Right -- forgot about that.  Yes, it does appear that it should work with driverloader (the Linuxant software).  And it's from a Canadian company, too, a few hours down highway 401 from me.   :Smile: 

Just looking at their web site, I notice that driverloader clearly isn't free software in the 'free as in speech' sense, but is it free in the 'free as in beer' sense?  There's a "30-day free trial", but in a press release about it, found this:  "Linuxant is happy to provide free trial DriverLoader licenses, while discussions are under way with hardware vendors to finance development costs. Linuxant hopes that DriverLoader will remain free for end-users."  Is there any more information than that available regarding long term availability and/or cost?

----------

## gilesjuk

I'm happy with my Fujitsu Siemens C1020 for the low cost I paid for it (£588 UK). It's not Centrino etc.. so the battery life will be about 2 hours but I don't really intend to run on battery much anyway.

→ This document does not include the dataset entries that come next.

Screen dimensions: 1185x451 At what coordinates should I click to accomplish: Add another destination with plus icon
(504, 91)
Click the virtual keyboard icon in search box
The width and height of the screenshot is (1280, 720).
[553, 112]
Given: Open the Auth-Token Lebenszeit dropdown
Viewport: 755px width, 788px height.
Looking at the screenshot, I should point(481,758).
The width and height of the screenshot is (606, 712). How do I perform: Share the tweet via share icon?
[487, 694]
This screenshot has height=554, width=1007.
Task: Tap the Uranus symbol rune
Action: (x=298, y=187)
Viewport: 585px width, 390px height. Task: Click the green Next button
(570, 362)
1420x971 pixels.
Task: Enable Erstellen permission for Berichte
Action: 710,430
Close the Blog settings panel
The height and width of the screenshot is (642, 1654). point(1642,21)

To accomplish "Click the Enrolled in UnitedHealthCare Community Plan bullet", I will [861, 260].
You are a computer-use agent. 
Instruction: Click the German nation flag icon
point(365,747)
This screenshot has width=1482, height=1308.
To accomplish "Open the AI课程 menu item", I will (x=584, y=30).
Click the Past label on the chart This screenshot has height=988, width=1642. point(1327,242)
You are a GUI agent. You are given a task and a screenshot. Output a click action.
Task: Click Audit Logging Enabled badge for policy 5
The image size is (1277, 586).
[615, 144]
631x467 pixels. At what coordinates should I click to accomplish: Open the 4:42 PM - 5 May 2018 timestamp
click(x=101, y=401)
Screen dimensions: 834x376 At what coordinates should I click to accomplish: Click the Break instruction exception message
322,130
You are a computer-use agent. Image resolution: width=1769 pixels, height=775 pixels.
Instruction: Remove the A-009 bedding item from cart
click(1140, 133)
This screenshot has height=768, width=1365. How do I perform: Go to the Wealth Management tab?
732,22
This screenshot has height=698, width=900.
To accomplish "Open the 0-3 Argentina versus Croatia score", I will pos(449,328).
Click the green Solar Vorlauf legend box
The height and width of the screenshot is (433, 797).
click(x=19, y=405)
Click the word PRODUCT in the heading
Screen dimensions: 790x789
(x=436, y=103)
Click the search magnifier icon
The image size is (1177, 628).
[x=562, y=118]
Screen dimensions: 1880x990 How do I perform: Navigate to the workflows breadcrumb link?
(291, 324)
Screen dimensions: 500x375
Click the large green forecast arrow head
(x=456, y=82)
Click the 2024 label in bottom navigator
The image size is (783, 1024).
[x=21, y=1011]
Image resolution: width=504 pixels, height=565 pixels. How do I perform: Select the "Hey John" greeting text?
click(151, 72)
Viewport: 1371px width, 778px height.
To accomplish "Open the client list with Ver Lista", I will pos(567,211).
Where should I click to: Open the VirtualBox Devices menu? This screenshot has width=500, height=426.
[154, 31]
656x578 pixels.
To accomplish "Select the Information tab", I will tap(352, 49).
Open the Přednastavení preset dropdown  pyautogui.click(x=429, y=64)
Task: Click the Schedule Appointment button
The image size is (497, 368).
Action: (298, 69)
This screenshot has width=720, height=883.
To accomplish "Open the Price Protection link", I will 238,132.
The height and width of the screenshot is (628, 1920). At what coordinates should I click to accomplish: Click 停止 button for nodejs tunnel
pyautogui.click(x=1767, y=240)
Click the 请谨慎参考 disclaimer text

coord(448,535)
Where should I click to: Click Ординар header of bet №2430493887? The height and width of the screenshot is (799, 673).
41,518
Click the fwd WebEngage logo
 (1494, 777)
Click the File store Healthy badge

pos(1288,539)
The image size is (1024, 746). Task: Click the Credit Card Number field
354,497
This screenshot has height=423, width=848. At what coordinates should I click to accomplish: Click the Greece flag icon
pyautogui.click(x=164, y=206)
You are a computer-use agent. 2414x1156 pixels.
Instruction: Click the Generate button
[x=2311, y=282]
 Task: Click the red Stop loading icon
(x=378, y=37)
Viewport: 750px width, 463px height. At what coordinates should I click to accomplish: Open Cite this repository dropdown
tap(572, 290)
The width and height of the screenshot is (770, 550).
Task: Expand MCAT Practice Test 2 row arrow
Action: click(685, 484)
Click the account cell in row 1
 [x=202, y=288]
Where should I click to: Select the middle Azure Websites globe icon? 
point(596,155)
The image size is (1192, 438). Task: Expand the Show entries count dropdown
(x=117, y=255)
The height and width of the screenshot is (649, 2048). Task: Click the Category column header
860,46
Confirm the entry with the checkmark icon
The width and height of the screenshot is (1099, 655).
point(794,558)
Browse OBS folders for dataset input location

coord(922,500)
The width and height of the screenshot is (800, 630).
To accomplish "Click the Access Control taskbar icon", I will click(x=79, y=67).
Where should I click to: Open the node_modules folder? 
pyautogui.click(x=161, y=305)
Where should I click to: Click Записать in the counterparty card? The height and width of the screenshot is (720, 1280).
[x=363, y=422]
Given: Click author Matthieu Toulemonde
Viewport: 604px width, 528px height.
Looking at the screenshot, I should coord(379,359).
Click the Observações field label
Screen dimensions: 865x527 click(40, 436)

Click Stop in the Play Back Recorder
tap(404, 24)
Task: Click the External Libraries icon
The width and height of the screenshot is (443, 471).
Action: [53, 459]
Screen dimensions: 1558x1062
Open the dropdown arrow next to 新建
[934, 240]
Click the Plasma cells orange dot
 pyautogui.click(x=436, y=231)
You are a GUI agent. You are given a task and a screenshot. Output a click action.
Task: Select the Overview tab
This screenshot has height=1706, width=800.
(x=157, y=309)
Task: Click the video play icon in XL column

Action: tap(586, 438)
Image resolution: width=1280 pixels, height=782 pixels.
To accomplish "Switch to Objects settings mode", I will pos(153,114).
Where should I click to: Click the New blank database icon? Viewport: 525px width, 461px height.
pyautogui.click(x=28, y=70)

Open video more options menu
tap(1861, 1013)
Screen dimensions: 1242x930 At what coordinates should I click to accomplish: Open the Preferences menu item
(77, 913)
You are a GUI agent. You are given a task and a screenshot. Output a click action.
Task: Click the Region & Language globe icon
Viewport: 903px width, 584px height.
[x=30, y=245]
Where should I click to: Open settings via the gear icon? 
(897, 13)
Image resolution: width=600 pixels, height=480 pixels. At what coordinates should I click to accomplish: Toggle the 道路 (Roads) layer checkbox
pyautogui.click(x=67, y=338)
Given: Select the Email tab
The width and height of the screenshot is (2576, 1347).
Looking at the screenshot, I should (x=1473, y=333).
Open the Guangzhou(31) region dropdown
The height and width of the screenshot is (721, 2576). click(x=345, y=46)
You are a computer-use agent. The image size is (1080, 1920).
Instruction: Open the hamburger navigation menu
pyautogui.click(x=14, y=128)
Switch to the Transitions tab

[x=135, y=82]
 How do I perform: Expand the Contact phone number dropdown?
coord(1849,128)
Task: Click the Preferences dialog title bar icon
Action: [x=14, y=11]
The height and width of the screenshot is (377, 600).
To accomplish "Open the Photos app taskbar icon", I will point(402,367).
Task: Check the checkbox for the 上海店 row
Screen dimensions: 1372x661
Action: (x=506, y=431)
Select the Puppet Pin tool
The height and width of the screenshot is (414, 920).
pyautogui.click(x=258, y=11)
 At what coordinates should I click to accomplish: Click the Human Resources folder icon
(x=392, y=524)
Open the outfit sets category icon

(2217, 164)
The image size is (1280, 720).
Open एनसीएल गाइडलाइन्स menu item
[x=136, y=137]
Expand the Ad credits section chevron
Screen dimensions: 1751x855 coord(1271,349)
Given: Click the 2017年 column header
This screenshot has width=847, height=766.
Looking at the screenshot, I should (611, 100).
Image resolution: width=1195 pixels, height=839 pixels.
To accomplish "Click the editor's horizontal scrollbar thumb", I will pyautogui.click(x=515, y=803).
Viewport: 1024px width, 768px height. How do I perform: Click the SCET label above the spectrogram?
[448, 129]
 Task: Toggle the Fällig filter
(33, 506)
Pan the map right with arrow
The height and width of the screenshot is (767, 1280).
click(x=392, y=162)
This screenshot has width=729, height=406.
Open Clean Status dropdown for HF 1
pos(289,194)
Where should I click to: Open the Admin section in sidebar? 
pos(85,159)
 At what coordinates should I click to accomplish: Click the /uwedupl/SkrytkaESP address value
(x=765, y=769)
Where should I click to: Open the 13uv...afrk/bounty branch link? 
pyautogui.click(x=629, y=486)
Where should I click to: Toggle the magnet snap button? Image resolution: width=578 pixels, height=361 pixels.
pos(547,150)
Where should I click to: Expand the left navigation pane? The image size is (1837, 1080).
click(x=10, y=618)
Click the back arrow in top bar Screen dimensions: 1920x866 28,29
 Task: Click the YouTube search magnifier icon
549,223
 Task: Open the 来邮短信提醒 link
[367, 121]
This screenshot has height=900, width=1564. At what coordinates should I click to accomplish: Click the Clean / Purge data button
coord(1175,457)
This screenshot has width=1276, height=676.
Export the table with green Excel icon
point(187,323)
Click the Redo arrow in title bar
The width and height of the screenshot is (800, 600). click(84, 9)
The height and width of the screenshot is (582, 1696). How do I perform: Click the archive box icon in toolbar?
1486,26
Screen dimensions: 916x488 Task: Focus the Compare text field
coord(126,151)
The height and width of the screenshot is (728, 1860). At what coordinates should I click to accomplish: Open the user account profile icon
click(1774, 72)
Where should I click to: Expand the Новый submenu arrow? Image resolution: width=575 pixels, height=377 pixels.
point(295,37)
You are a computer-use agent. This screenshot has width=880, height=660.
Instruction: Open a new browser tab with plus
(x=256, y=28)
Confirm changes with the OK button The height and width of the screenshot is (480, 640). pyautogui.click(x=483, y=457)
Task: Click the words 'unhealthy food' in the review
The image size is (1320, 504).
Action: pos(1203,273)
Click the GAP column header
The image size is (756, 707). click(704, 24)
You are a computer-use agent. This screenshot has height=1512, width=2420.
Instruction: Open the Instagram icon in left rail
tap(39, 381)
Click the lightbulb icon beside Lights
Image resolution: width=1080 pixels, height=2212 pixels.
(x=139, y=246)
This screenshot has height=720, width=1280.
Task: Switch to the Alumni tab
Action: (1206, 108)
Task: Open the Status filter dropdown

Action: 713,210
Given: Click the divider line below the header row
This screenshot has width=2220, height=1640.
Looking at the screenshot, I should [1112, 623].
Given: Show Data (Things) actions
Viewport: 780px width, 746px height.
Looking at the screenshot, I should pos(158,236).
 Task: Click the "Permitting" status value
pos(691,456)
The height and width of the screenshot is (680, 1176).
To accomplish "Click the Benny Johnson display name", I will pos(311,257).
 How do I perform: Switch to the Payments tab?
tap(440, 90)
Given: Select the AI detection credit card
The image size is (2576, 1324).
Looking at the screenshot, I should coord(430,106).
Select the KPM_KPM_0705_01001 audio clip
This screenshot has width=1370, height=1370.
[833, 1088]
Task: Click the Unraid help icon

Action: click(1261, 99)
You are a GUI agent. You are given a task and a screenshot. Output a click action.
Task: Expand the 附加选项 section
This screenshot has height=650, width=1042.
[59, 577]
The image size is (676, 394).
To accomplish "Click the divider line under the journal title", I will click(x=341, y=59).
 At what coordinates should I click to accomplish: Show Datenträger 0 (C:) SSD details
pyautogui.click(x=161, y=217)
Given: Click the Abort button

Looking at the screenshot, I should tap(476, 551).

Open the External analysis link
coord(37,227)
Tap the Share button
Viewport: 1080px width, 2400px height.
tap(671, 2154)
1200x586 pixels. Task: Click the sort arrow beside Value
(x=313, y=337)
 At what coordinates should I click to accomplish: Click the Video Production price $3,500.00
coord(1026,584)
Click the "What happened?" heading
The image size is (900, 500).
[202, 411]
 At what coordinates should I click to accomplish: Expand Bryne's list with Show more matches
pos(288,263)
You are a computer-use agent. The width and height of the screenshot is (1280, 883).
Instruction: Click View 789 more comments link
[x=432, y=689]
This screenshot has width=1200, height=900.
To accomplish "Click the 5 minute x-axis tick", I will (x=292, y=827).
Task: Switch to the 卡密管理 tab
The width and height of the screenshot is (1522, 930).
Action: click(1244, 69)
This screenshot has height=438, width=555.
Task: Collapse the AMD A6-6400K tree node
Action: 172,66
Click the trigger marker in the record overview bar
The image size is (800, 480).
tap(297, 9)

All the hardware in this particular laptop works with Linux.

----------

## dc2rpt

Hi 

 *H-Dragon wrote:*   

> what is the very best notebook out there? 
> 
> what laptop is best for me if i care about a great display (uxga or wxga), long battery life, wireless lan, it needs to be robust!!!! it will be thrown aroung a lot.... and of course... it shall not cost more than ...say... 1500Euro.

 

In Germay Toshiba sells a Satellilte 5200-903, who's last price was about 1500 Euros. The CPU is not a Centrino/Pentium-M, but a Pentium 4M. But the Battery is hudge (about 6Ah), so it runs about real 3 hours. Wireless Lan is not inclued, but it has a miniPCI-Slot and integrated Antennas vor 2 and 5Ghz, so you can easily by a common miniPCI-Module. Bluetooth is includet, a DVD-Writer, a 1400x1050-Display and so on... Realy a nice Notebook.

cu Thomas

----------